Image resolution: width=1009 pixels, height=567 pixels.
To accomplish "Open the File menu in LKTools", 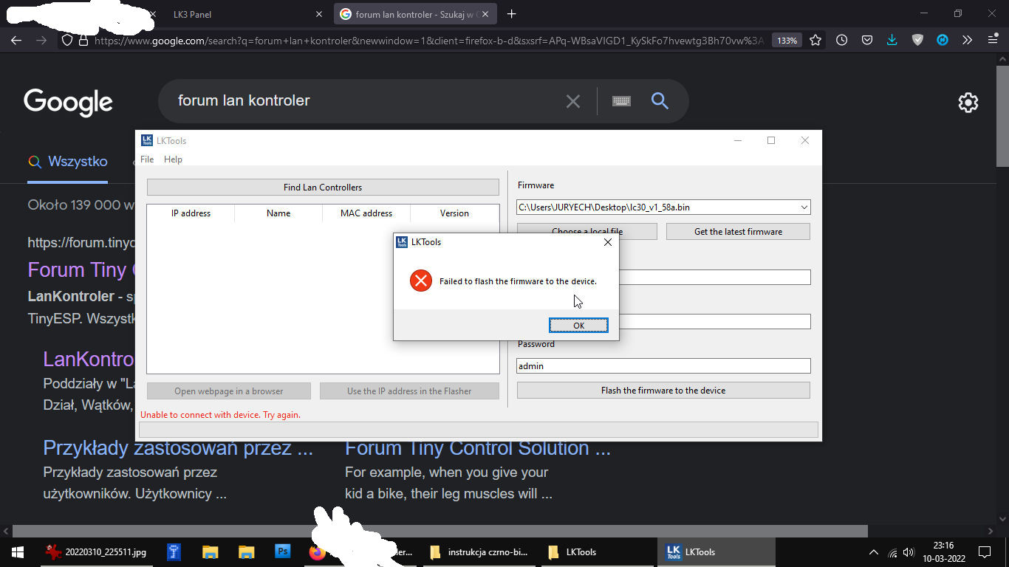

::::

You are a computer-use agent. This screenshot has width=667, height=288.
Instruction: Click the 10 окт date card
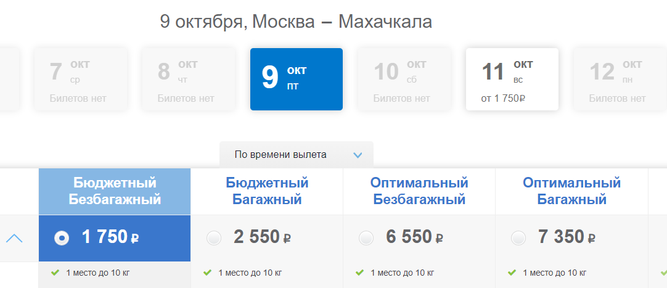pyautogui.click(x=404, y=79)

::::

### Exercise goal
In the data above, retype only the stretch from the line with "Image resolution: width=1009" through the line with "the File menu", word for word, and skip any pictures.

### Response to the exercise
Image resolution: width=1009 pixels, height=567 pixels.
To accomplish "Open the File menu in LKTools", 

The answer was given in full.